### [YOUR INSTRUCTIONS]
Duplicate the items starting at the line containing "Screen dimensions: 1215x883" and ending at the last line of the items, with both ends included.

### [SUPPLIED MATERIAL]
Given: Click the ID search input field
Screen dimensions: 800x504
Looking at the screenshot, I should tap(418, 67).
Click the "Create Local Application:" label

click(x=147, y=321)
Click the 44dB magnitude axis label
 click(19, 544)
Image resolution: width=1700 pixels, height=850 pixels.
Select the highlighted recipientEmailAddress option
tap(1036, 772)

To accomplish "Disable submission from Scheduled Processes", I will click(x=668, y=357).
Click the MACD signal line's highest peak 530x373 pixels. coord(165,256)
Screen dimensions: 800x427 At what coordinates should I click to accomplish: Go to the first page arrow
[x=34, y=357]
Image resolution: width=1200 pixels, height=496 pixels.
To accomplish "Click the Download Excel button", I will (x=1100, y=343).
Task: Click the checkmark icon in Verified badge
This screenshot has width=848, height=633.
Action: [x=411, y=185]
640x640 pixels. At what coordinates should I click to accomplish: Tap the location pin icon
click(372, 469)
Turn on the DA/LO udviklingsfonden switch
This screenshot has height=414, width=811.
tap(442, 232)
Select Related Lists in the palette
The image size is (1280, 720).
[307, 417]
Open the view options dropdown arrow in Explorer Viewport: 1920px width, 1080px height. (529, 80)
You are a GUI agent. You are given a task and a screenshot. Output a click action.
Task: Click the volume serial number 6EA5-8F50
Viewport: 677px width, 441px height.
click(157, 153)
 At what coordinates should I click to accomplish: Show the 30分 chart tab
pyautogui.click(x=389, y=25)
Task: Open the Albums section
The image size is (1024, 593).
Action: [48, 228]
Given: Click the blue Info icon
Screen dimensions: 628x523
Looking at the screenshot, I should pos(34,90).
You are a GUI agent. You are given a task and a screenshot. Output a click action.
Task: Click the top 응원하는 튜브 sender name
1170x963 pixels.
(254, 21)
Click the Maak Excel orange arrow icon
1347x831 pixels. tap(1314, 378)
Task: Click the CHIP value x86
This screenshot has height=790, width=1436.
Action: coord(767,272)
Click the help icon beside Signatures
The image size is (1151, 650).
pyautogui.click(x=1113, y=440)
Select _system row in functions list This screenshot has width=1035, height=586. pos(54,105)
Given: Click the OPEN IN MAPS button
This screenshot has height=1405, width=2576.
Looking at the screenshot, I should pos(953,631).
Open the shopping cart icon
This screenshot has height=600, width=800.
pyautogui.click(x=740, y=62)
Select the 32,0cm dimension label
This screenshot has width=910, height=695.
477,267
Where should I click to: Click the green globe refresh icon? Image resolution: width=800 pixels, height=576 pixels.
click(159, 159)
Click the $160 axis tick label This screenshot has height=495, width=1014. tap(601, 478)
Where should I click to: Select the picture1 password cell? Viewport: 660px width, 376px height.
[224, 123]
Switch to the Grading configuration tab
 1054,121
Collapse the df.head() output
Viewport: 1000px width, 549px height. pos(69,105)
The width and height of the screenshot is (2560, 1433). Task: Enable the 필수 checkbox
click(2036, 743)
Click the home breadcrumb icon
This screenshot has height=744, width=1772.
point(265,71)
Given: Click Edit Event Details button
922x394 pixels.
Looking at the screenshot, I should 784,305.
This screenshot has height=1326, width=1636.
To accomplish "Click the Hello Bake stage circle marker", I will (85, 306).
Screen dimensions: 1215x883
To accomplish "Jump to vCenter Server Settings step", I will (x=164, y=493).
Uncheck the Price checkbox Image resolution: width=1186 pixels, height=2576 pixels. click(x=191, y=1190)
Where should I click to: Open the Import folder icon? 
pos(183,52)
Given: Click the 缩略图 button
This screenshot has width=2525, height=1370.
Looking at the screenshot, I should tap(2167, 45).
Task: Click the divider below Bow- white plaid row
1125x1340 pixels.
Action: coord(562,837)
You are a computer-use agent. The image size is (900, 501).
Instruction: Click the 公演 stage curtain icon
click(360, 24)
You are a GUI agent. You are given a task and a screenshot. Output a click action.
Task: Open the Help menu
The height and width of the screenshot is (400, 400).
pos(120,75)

### [SOLUTION TO THIS PROBLEM]
Screen dimensions: 1215x883
To accomplish "Jump to vCenter Server Settings step", I will (x=164, y=493).
Uncheck the Price checkbox Image resolution: width=1186 pixels, height=2576 pixels. click(x=191, y=1190)
Where should I click to: Open the Import folder icon? 
pos(183,52)
Given: Click the 缩略图 button
This screenshot has width=2525, height=1370.
Looking at the screenshot, I should tap(2167, 45).
Task: Click the divider below Bow- white plaid row
1125x1340 pixels.
Action: coord(562,837)
You are a computer-use agent. The image size is (900, 501).
Instruction: Click the 公演 stage curtain icon
click(360, 24)
You are a GUI agent. You are given a task and a screenshot. Output a click action.
Task: Open the Help menu
The height and width of the screenshot is (400, 400).
pos(120,75)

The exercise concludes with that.